- [Task prompt] Please give back, exactly as written, the lines from the line with "Image resolution: width=637" to the line with "Where should I click to: Toggle" in the listing below, leaving out all pictures.

- [Data extracts]
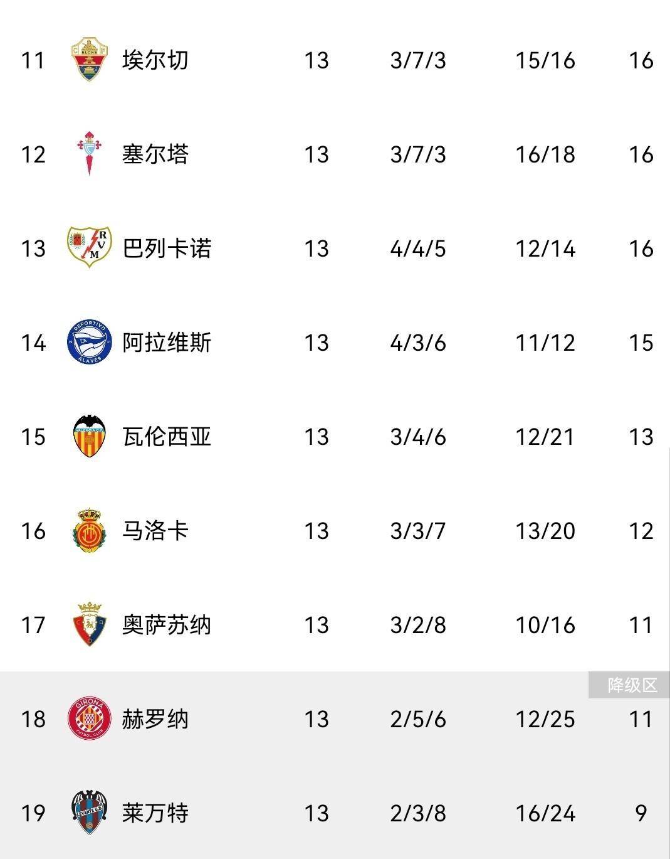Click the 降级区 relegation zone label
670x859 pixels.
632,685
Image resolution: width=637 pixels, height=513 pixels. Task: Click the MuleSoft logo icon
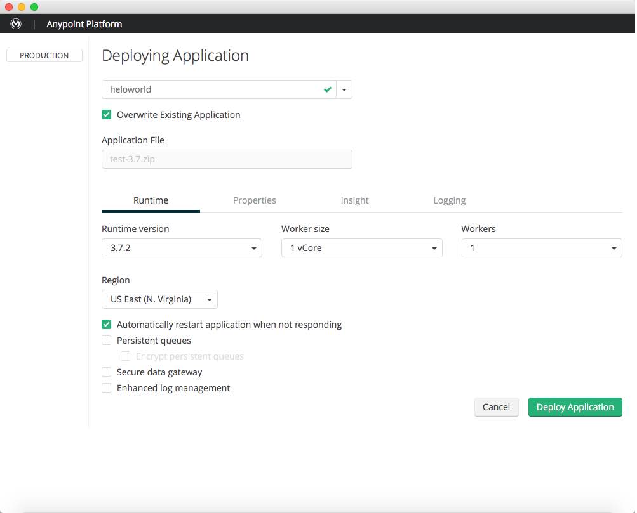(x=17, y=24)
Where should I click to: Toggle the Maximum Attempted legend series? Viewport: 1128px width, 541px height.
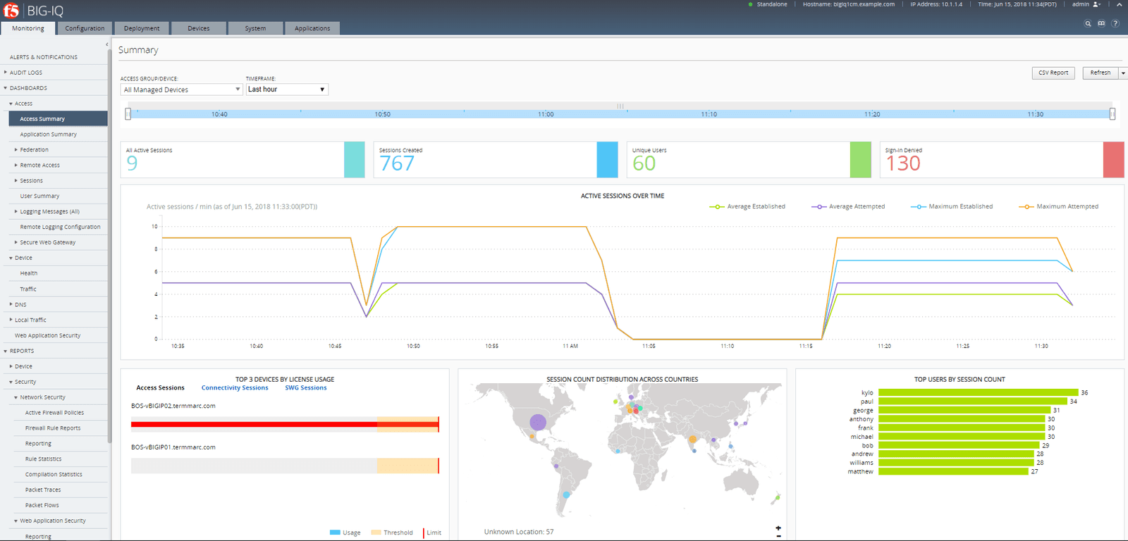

...

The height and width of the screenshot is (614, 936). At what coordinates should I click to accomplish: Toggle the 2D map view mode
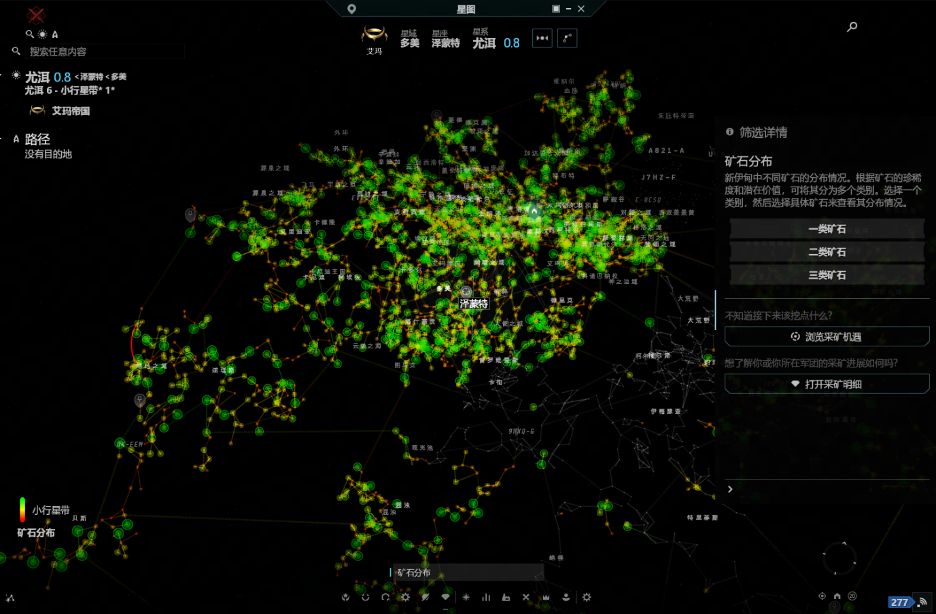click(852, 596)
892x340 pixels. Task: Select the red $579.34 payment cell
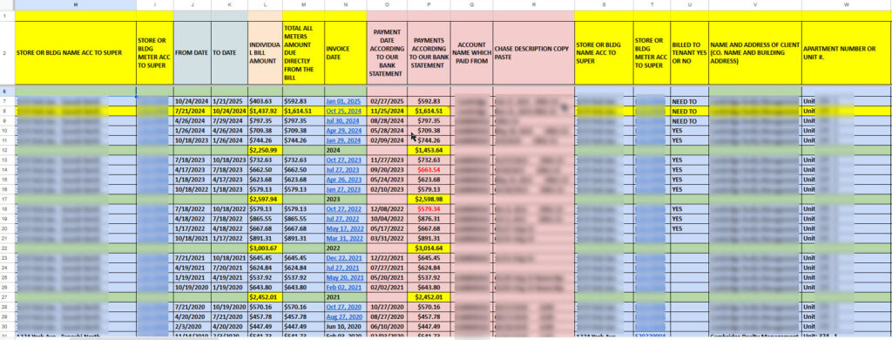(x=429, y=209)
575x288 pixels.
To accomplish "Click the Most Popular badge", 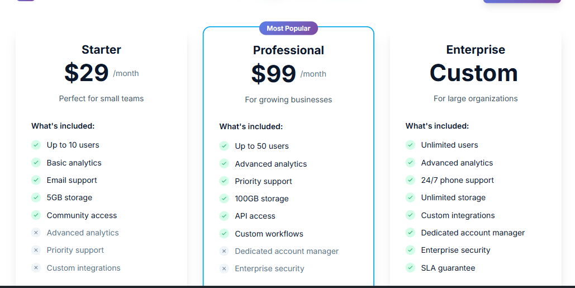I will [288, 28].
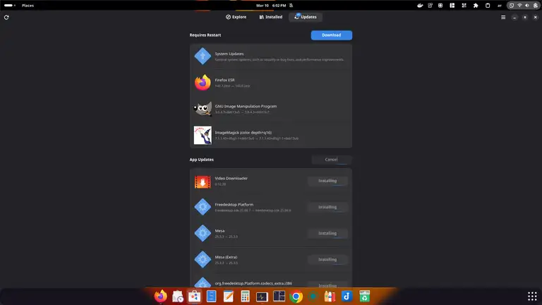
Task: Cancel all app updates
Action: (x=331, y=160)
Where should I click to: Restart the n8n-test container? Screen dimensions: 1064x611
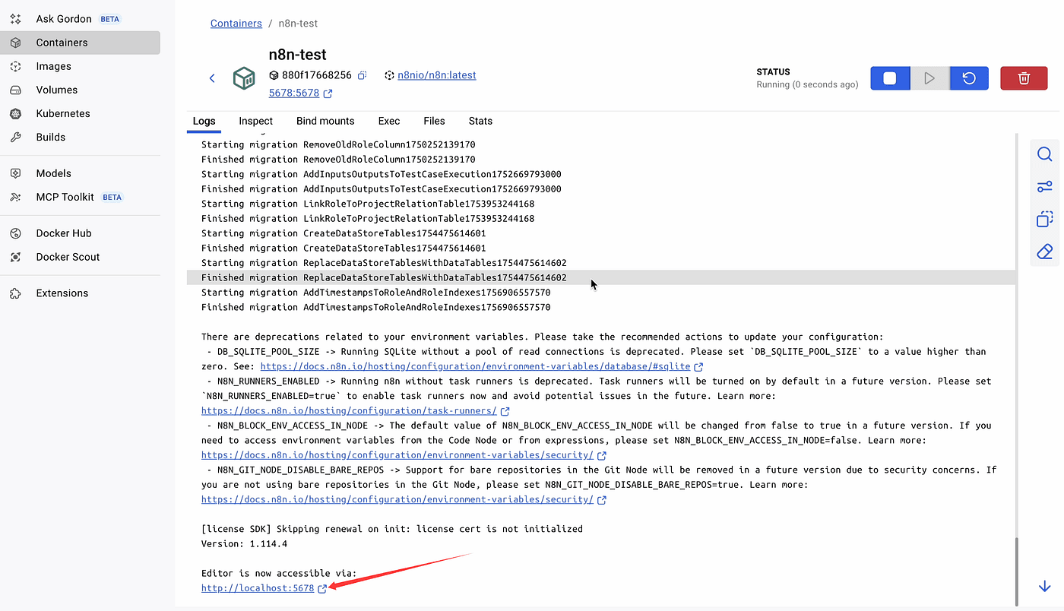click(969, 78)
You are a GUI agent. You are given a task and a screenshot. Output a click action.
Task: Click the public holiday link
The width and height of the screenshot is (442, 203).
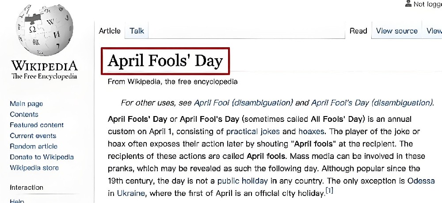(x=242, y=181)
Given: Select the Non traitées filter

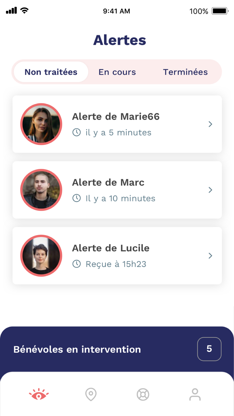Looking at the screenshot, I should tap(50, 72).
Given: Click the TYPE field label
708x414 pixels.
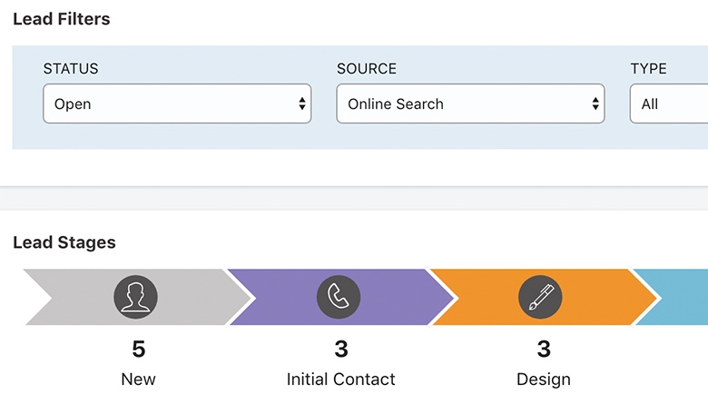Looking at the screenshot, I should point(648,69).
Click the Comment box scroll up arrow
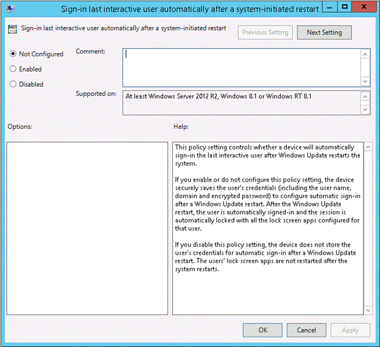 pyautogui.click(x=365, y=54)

- [Solution]
Image resolution: width=637 pixels, height=513 pixels. Task: Click the MuleSoft logo icon
(x=17, y=24)
Where should I click to: Toggle the Maximum Attempted legend series? Viewport: 1128px width, 541px height.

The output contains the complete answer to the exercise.